Molina spoke to Lisette in this way, which was meant to soothe but did not make sense. No matter the words, there was a meaning beneath them that Lisette could not grasp. Sometimes adults were uncomfortable with Lisette because they thought she was smirking, but it was just the skin around her left eye, the eye socket that had been shattered and repaired, and the frozen look of that part of her face because some of the nerve muscles were dead. "Such a freak accident," her mother had said. "Told her and told her not to—not to run—on the stairs. You know how kids are!" And half pleading with the surgeon, though she already knew the answer to the question, "Will they heal ever? The broken nerves?"

Not broken but
dead.

At the hospital they parked at the rear of the building. In a lowered voice Molina conferred with the male cop. Lisette couldn't hear what they were saying. She had no wish to hear. But she wanted to believe that the Hispanic woman was her friend and could be trusted. It was like that with Hispanic women, the mothers of her classmates—mostly they were nice, they were kind. Molina was a kind woman, you could see how she'd be with children and possibly grandchildren. Weird that she was a cop and carried a gun—
packed heat
, it was said.

Lisette's mother knew some cops—she'd gone out with a cop. She'd said that the life of a cop was so fucking boring; once in a while, something happened and happened fast and you could be shot down in that second or two, but mostly it was very, very boring, like dealing blackjack cards to assholes who think they can win against the house.
You never win against the house.

They were standing just inside the hospital, on the first floor by the elevators. People moved around them, past them, like blurs in the background of a photograph. It seemed urgent now to listen to what Molina was telling her as she gripped Lisette's arm again. Did Molina think that Lisette was going to try to escape? The male cop held himself a little apart, frowning.

What Molina was saying did not seem relevant to the situation, but later Lisette would see that, yes, everything that the policewoman had said was relevant: asking Lisette about Christmas, which was maybe two or three weeks earlier, and New Year's—and what had Lisette and her mother done over the holidays, anything special?

Lisette tried to think.
Holidays
wasn't a word that she or Momma would use. "Just saw some people. Nothing special."

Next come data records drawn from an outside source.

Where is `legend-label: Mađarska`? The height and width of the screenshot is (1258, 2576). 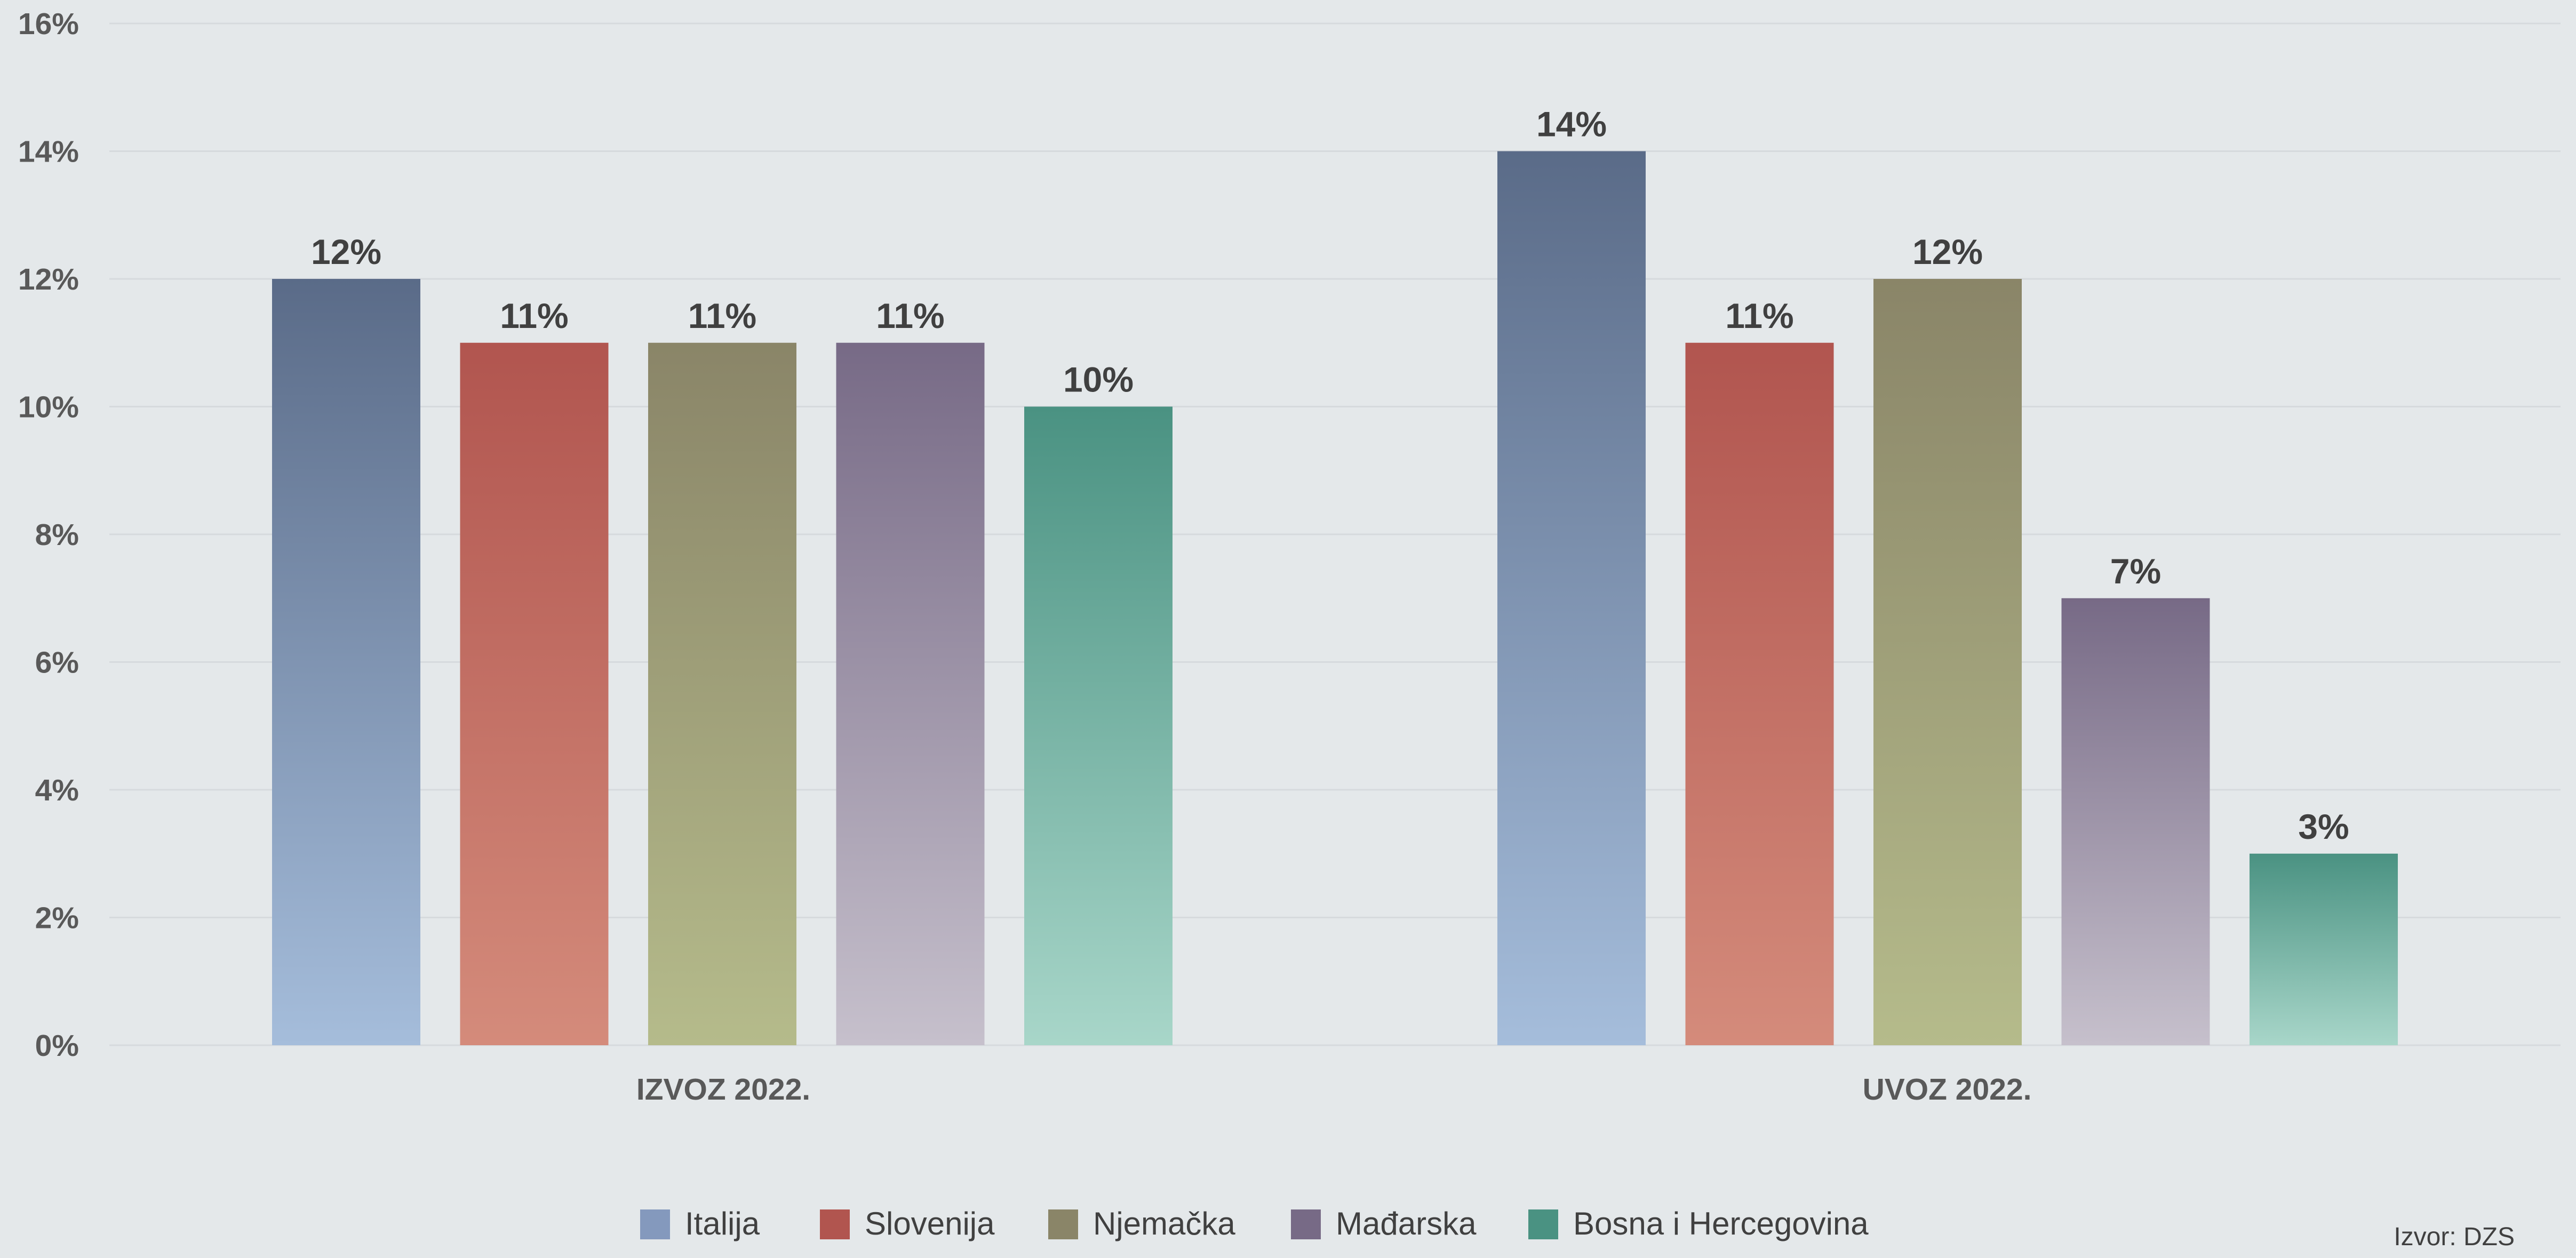 legend-label: Mađarska is located at coordinates (1406, 1224).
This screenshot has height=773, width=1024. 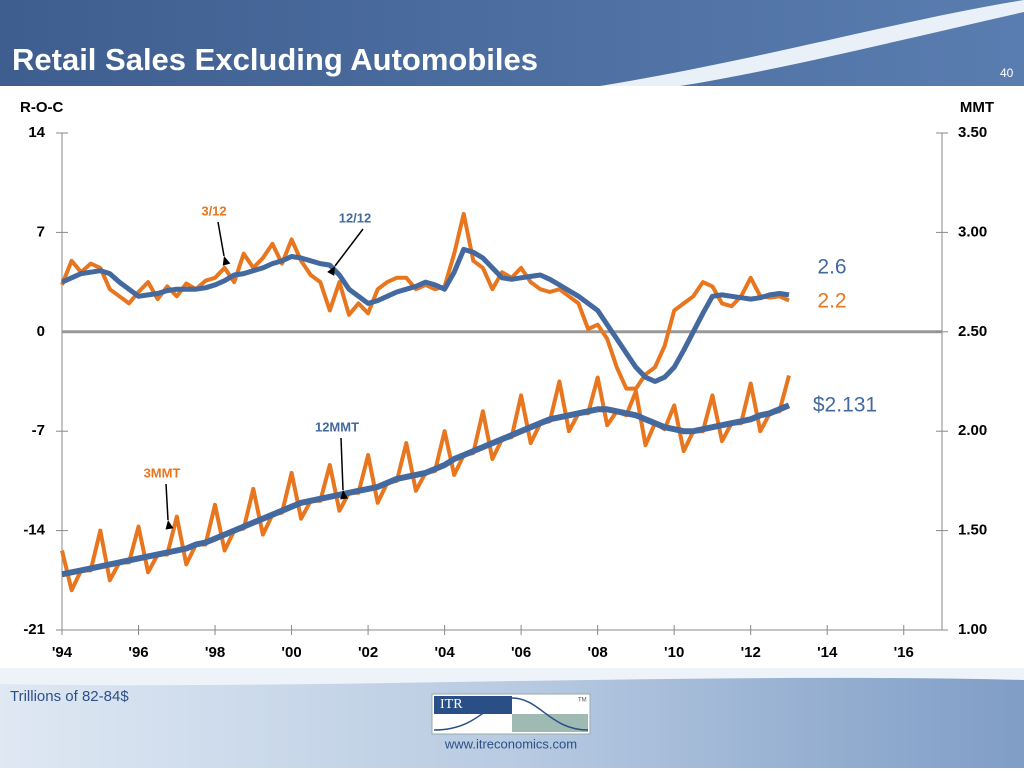 What do you see at coordinates (36, 132) in the screenshot?
I see `y-tick-label: 14` at bounding box center [36, 132].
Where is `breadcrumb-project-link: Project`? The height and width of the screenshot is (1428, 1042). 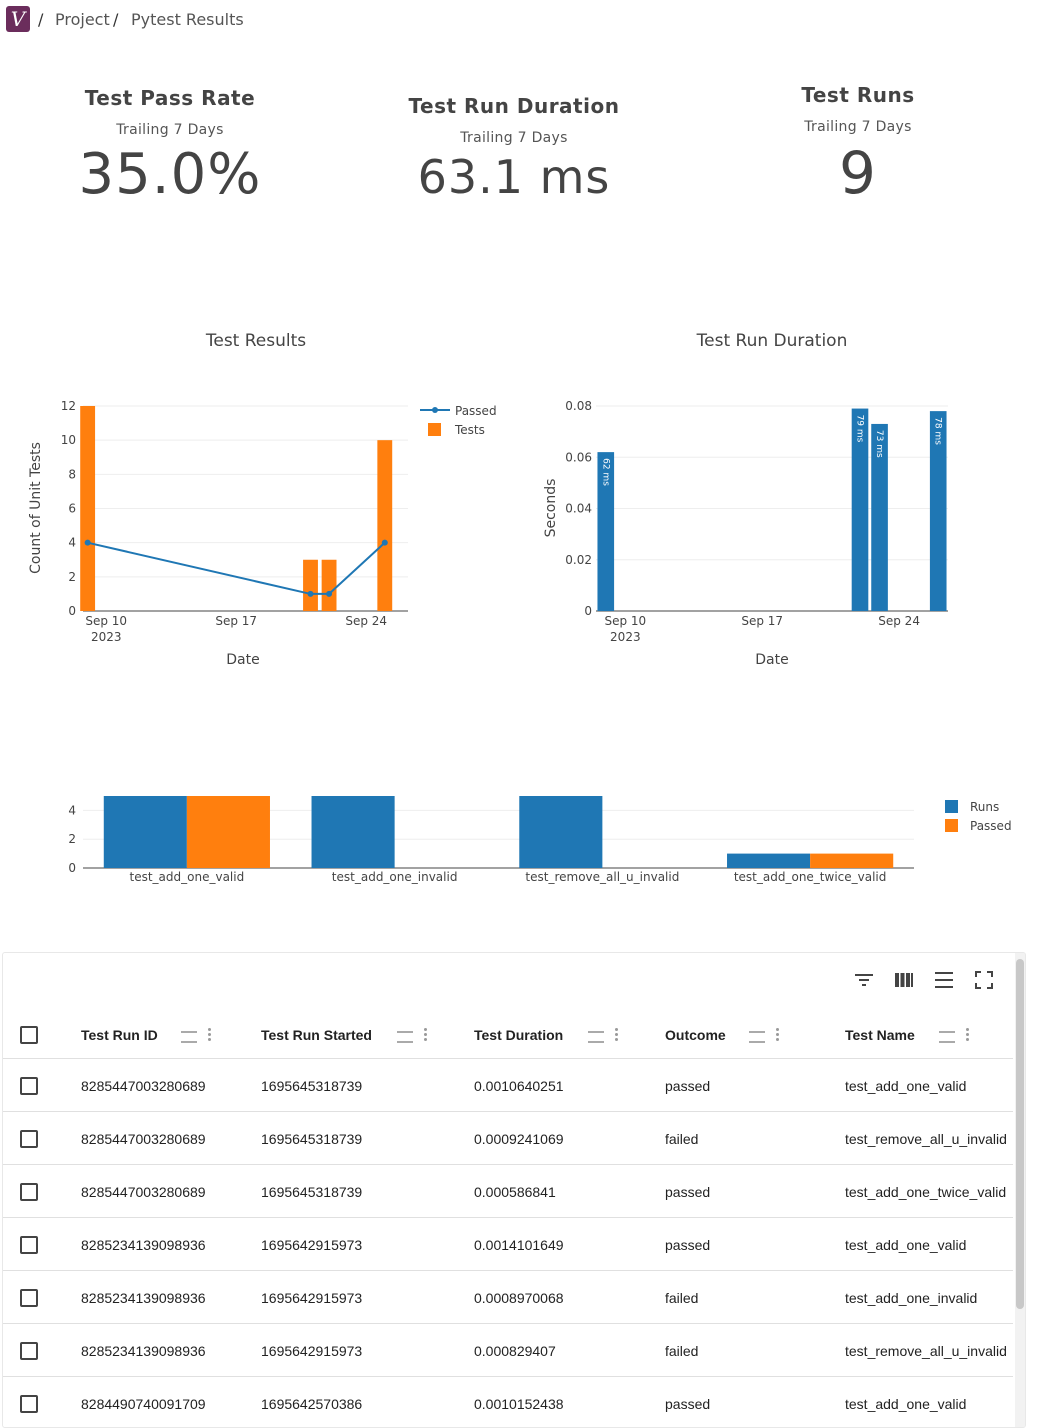 breadcrumb-project-link: Project is located at coordinates (82, 20).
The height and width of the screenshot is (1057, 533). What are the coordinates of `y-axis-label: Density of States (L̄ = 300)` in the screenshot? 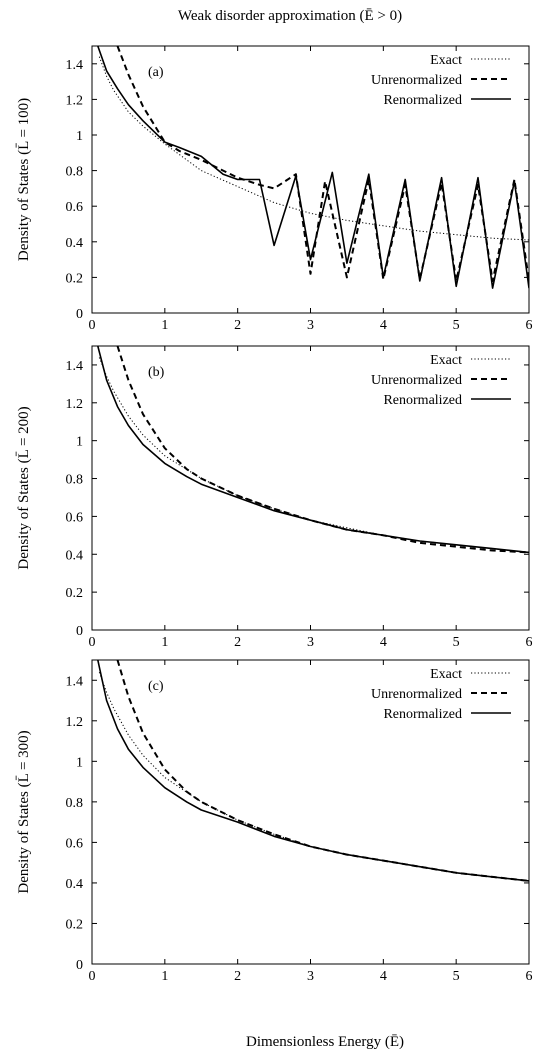 It's located at (24, 812).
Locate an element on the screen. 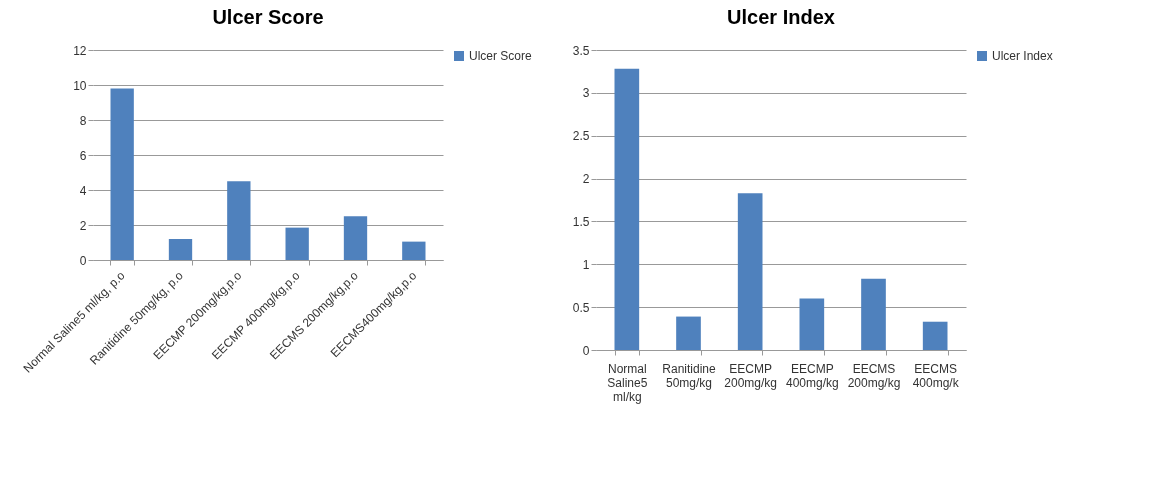 This screenshot has width=1158, height=504. legend-label: Ulcer Index is located at coordinates (1022, 56).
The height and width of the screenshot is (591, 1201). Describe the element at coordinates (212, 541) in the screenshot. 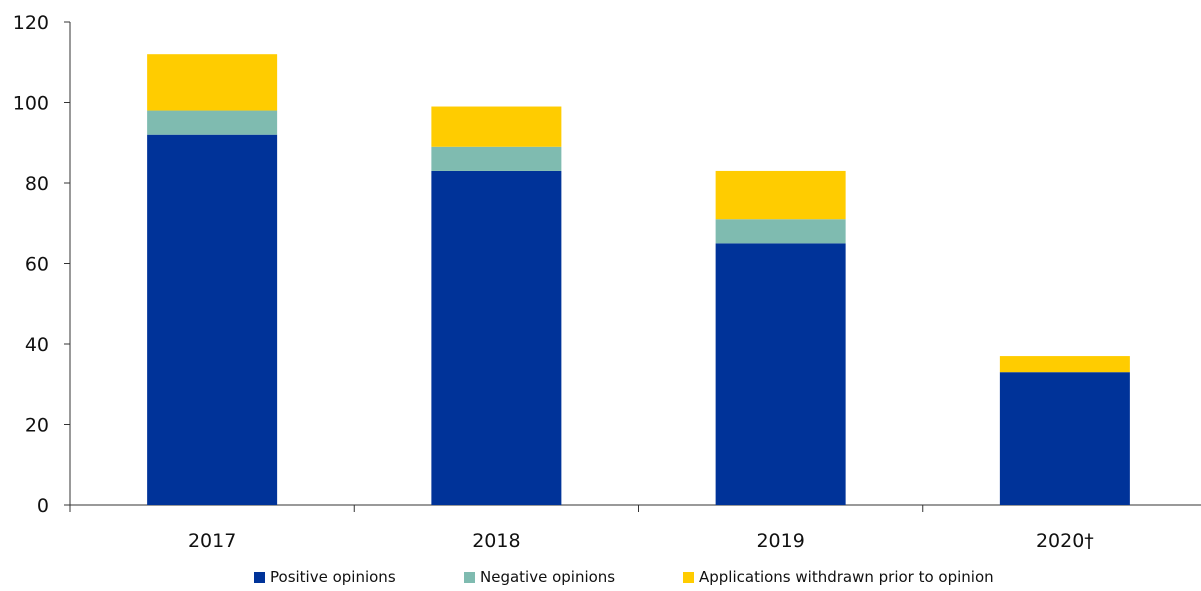

I see `x-tick-label: 2017` at that location.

"You didn't see your father?"

"No."

"When was the last time you saw him?"

Lisette tried to think: he'd been gone by the time of the face surgery and the eye surgery. She'd been out of school. Must have been the summer. Like, around July Fourth.

"Not more recently than that?"

Lisette swiped at her eye. Wondering, was this some kind of trick like you saw on TV cop shows?

"On New Year's Eve, did your mother go out?"

Yes. Sure. Momma always went out, New Year's Eve.

"Do you know who she went out with?"

"No."

"He didn't come to the house to pick her up?"

Lisette tried to think. If whoever it was had come to the house, for sure Lisette had hid from him, just like she hid from Momma's women friends, and why? No reason, just wanted to.

Lisette, how big you're getting!

Lisette, taller than your mom, eh?

They took the elevator down. Down to the floor marked "Morgue."

Here the hospital was a different place. The air was cooler and smelled of something like chemicals. There were no visitors. There were very few hospital staff people. A female attendant in white pants, a white shirt, and a cardigan sweater told them that the assistant coroner would be with them soon.